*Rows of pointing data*
┄┄┄┄┄┄┄┄┄┄┄┄┄┄┄┄┄┄┄┄
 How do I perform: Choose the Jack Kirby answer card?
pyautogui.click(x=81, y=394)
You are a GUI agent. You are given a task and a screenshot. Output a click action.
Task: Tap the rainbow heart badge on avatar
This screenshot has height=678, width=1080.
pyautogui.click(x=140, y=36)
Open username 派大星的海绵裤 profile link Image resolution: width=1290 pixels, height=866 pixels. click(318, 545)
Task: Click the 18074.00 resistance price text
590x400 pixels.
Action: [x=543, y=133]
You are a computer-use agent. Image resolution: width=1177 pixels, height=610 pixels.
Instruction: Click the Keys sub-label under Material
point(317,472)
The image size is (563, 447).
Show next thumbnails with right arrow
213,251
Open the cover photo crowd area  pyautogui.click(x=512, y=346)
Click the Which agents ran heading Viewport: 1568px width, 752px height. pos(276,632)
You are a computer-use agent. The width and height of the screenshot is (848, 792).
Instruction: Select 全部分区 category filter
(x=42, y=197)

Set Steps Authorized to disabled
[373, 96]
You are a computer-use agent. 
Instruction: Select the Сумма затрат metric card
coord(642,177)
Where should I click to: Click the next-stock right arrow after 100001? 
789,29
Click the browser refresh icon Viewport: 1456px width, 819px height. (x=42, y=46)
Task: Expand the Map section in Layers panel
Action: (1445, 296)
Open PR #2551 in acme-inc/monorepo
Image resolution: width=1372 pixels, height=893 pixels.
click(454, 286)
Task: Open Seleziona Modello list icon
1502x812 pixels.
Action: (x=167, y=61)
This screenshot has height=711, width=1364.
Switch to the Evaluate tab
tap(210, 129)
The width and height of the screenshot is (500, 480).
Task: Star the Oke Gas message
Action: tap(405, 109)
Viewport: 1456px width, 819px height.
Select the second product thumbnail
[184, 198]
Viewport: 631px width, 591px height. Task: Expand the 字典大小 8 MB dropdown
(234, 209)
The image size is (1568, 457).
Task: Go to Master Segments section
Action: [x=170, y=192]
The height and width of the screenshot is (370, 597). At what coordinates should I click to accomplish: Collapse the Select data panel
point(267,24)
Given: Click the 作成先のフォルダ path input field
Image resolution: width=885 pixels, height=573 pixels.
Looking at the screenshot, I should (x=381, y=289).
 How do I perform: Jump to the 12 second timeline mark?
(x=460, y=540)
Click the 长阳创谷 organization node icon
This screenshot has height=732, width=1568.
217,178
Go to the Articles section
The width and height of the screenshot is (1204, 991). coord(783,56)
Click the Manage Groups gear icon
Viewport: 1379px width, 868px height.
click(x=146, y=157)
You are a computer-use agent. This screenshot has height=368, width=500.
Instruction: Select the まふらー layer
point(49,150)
┄┄┄┄┄┄┄┄┄┄┄┄┄┄┄┄┄┄┄┄
*Description of the task*
Copy out every line of the items above without changing anything.

*Full output*
 How do I perform: Choose the Jack Kirby answer card?
pyautogui.click(x=81, y=394)
You are a GUI agent. You are given a task and a screenshot. Output a click action.
Task: Tap the rainbow heart badge on avatar
This screenshot has height=678, width=1080.
pyautogui.click(x=140, y=36)
Open username 派大星的海绵裤 profile link Image resolution: width=1290 pixels, height=866 pixels. click(318, 545)
Task: Click the 18074.00 resistance price text
590x400 pixels.
Action: [x=543, y=133]
You are a computer-use agent. Image resolution: width=1177 pixels, height=610 pixels.
Instruction: Click the Keys sub-label under Material
point(317,472)
The image size is (563, 447).
Show next thumbnails with right arrow
213,251
Open the cover photo crowd area  pyautogui.click(x=512, y=346)
Click the Which agents ran heading Viewport: 1568px width, 752px height. pos(276,632)
You are a computer-use agent. The width and height of the screenshot is (848, 792).
Instruction: Select 全部分区 category filter
(x=42, y=197)

Set Steps Authorized to disabled
[373, 96]
You are a computer-use agent. 
Instruction: Select the Сумма затрат metric card
coord(642,177)
Where should I click to: Click the next-stock right arrow after 100001? 
789,29
Click the browser refresh icon Viewport: 1456px width, 819px height. (x=42, y=46)
Task: Expand the Map section in Layers panel
Action: (1445, 296)
Open PR #2551 in acme-inc/monorepo
Image resolution: width=1372 pixels, height=893 pixels.
click(454, 286)
Task: Open Seleziona Modello list icon
1502x812 pixels.
Action: (x=167, y=61)
This screenshot has height=711, width=1364.
Switch to the Evaluate tab
tap(210, 129)
The width and height of the screenshot is (500, 480).
Task: Star the Oke Gas message
Action: tap(405, 109)
Viewport: 1456px width, 819px height.
Select the second product thumbnail
[184, 198]
Viewport: 631px width, 591px height. Task: Expand the 字典大小 8 MB dropdown
(234, 209)
The image size is (1568, 457).
Task: Go to Master Segments section
Action: [x=170, y=192]
The height and width of the screenshot is (370, 597). At what coordinates should I click to accomplish: Collapse the Select data panel
point(267,24)
Given: Click the 作成先のフォルダ path input field
Image resolution: width=885 pixels, height=573 pixels.
Looking at the screenshot, I should (x=381, y=289).
 How do I perform: Jump to the 12 second timeline mark?
(x=460, y=540)
Click the 长阳创谷 organization node icon
This screenshot has height=732, width=1568.
217,178
Go to the Articles section
The width and height of the screenshot is (1204, 991). coord(783,56)
Click the Manage Groups gear icon
Viewport: 1379px width, 868px height.
click(x=146, y=157)
You are a computer-use agent. This screenshot has height=368, width=500.
Instruction: Select the まふらー layer
point(49,150)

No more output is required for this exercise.